Taxes Paid by S Corporations
An S corporation (S Corp) is special kind of corporation which operates like a corporation but is taxed on the individual shareholders' tax forms. Thus, an s-corporation is considered a pass-through taxing mechanism, and the shareholders are taxed for federal income tax purposes, but not the corporation itself. In all other ways, an s-corporation operates the same way as corporations.
Here are the taxes paid by an s-corporation:
Federal Income Taxes
An s corporation does not pay income taxes; the taxes owed by the s corporation are passed through to the shareholders based on their distributive share of ownership, and are reported on their individual Form 1040 for federal income taxes. For example, if the profits are $100,000 and there are four shareholders, each with a 1/4 share, each shareholder would pay taxes on $25,000 in profits.
- First, the corporation files a corporate tax return on Form 1120S.

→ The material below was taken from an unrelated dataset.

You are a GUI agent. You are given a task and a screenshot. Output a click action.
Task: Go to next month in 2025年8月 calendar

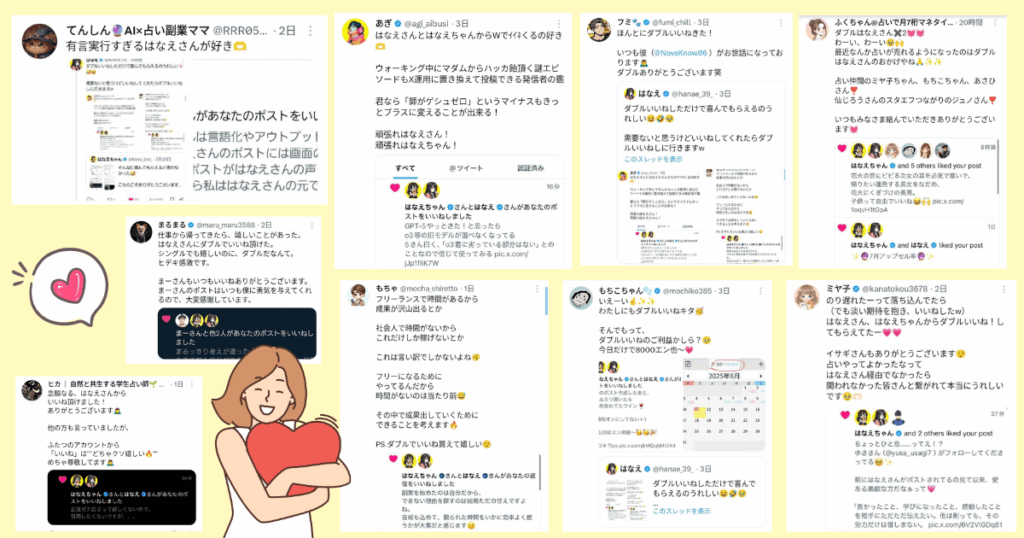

- Then each shareholder's share of the profit or loss of the corporation is recorded on a Schedule K-1.
- The K-1 information for each shareholder is reported on Line 17 of the shareholder's Form 1040.
The owners of a corporation are shareholders and they receive dividends as a return on their investment. If any of the owners also are employees, they are not considered to be self-employed. The owner/employees must have federal and state income taxes withheld from their pay and have FICA/Medicare deducted from their pay, in the same manner as other employees.
A corporation must pay employment taxes, including withholding and reporting federal and state income taxes, paying and reporting FICA (Social Security and Medicare) taxes, worker's compensation taxes, and unemployment taxes.
State Sales, Excise, and Franchise Taxes
Corporations are required to pay state sales taxes and excise taxes in the same manner as other business types. Check with your state department of revenue for more information on sales and excise taxes.
Some states levy franchise taxes on corporations each year. Check with your state department of revenue to see if your state requires these taxes.